Graphic Treatment: Team RMHC Runner's Circle
One Mile At A Time

For most of us, this past weekend included a 12 or 14-mile long run—and to all the Chicago area runners (and runners in other cities) who ran in this weekend’s rather brutal heat and humidity, CONGRATULATIONS!

If this was your longest long-run ever, or if you’re training for your ‘first ever’ marathon, you might now be asking yourself "Oh. My. Gosh. How am I EVER going to run 26.2 miles?"

Now, I'm not saying this question has crossed your mind—but there's a darn good chance that if it hasn’t, it will. It might happen after finishing a summer half marathon, or maybe after your 16 or 18-miler... you’ll get to the point where you say to yourself "Can I really run any farther?"

And the truth is, YES… you really can.

And when your schedule calls for it, you do run another mile (or two)—because weeks and months of marathon training have improved your strength and endurance to the point where those “one or two more miles” ARE inside of you.

All you have to do is reach for them.

Reach deep if you have to. Or “dig deep” if it takes digging.

But they’re there.

And it's that strength (and the mental awareness that you have that strength) that will enable you to successfully complete your next long-run.

But for right now—at this point in your training—PLEASE don't think about running 26.2 miles!

If you've run 12 miles, think about running 14. If you've run 14, think about running 16.

(So here’s what I do… for every 2-mile increase in my weekly long-run, I think of it as running “just one more mile, out”... and I KNOW I can run “just one more mile!”)

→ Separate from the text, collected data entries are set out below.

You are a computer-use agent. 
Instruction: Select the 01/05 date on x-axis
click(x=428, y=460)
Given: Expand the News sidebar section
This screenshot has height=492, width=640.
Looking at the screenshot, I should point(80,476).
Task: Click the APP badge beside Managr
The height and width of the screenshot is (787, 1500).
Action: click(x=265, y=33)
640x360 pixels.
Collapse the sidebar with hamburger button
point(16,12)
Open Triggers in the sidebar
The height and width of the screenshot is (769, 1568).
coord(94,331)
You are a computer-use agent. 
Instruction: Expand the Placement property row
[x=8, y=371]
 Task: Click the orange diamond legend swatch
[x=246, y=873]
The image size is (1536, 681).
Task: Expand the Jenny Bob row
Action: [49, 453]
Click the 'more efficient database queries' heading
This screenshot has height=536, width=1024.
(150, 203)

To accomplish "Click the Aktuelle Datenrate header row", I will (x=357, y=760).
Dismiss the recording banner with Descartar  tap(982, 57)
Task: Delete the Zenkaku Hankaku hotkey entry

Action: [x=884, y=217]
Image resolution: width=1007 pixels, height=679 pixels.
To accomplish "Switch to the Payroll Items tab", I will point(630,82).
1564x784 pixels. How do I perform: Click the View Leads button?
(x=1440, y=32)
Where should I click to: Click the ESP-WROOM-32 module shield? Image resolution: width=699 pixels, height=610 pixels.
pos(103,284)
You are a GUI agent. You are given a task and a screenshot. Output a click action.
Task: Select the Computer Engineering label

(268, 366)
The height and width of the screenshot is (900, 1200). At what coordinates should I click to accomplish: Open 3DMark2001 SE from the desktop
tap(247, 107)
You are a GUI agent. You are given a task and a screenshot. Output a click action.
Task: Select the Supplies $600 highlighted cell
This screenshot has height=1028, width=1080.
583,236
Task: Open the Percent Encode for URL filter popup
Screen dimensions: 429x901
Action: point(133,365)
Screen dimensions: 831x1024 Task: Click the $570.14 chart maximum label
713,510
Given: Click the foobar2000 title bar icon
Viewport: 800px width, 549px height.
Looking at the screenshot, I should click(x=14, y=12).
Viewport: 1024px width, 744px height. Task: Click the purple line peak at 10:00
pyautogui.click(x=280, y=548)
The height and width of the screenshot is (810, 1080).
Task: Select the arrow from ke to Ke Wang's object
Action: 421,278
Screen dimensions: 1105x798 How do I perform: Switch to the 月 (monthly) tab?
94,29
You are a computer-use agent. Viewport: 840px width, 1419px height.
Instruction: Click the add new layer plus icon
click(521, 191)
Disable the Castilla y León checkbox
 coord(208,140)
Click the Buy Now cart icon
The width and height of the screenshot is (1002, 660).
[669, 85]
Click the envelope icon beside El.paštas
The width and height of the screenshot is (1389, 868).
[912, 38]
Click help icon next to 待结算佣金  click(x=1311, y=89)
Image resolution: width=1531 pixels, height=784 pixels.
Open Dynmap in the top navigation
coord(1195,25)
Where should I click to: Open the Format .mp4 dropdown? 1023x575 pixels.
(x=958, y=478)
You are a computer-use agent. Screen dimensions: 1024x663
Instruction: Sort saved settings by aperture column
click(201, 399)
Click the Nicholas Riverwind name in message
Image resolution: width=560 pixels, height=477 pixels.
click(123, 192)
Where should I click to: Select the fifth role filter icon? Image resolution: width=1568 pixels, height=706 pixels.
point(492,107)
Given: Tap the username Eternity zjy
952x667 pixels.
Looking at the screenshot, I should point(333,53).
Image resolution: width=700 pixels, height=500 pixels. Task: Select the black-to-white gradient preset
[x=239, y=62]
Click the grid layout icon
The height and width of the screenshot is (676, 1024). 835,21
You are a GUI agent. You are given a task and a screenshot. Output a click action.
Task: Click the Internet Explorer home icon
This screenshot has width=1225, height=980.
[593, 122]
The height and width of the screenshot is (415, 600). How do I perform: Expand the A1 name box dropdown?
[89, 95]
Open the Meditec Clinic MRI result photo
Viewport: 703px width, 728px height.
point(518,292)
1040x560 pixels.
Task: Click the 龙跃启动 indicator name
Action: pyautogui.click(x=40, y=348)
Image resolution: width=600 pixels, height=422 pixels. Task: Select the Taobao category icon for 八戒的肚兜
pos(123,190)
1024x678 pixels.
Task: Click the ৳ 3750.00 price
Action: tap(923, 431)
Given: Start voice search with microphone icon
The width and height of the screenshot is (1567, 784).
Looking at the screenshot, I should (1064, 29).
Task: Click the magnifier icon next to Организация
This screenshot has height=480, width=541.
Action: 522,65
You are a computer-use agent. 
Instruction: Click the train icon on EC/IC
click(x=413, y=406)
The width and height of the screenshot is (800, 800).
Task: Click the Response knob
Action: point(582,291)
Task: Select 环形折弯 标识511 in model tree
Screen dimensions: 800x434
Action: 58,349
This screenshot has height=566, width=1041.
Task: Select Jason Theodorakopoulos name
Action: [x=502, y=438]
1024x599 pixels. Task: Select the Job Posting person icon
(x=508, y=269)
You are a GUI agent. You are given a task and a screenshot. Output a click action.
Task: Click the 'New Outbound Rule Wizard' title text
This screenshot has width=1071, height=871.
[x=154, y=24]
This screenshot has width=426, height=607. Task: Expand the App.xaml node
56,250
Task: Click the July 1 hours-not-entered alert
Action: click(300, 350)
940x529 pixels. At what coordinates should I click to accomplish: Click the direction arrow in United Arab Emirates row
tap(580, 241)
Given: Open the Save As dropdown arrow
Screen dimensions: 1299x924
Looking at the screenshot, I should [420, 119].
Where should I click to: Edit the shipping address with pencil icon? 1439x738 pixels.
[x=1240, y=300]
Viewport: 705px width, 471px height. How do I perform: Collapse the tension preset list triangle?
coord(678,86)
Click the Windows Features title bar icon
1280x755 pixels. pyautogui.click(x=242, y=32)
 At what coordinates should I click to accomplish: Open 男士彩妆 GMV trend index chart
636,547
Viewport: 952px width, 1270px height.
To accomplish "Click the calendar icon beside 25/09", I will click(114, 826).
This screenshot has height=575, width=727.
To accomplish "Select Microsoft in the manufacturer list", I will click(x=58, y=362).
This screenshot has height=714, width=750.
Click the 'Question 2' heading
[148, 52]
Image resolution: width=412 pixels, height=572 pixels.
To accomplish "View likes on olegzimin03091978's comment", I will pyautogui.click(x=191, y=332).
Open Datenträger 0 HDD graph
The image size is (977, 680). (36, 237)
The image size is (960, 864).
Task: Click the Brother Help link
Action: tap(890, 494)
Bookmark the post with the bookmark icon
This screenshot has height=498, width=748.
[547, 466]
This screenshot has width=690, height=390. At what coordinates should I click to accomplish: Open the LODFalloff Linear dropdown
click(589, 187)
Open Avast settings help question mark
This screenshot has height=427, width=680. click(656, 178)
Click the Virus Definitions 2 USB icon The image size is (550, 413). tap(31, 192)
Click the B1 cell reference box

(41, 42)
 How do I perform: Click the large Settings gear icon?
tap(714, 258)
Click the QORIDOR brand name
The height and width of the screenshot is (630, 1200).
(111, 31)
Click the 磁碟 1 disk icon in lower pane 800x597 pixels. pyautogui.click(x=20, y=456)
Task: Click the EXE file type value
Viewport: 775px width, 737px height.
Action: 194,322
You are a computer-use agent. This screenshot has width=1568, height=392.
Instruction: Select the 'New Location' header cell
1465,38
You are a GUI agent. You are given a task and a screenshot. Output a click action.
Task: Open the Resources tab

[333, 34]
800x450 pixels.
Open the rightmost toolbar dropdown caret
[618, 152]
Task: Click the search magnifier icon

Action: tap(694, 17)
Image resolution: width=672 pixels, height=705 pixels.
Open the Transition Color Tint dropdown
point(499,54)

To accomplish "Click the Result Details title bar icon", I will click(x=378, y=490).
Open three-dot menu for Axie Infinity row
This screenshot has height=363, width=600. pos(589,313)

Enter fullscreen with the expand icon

And to those of you who have asked yourself, "How am I EVER going to run 26.2 miles?"

Oh… you will.

One mile at a time.

To that point, one of my favorite NIKE running posters says it best, "The race is not always to the swift, but to those who keep on running."

(How perfect is that!)

Many, many thanks (again!) to each of you for ALL that you’re doing to train and run and fundraise to support Ronald McDonald House Charities.

Keep training safe.

And (of course), keep running strong.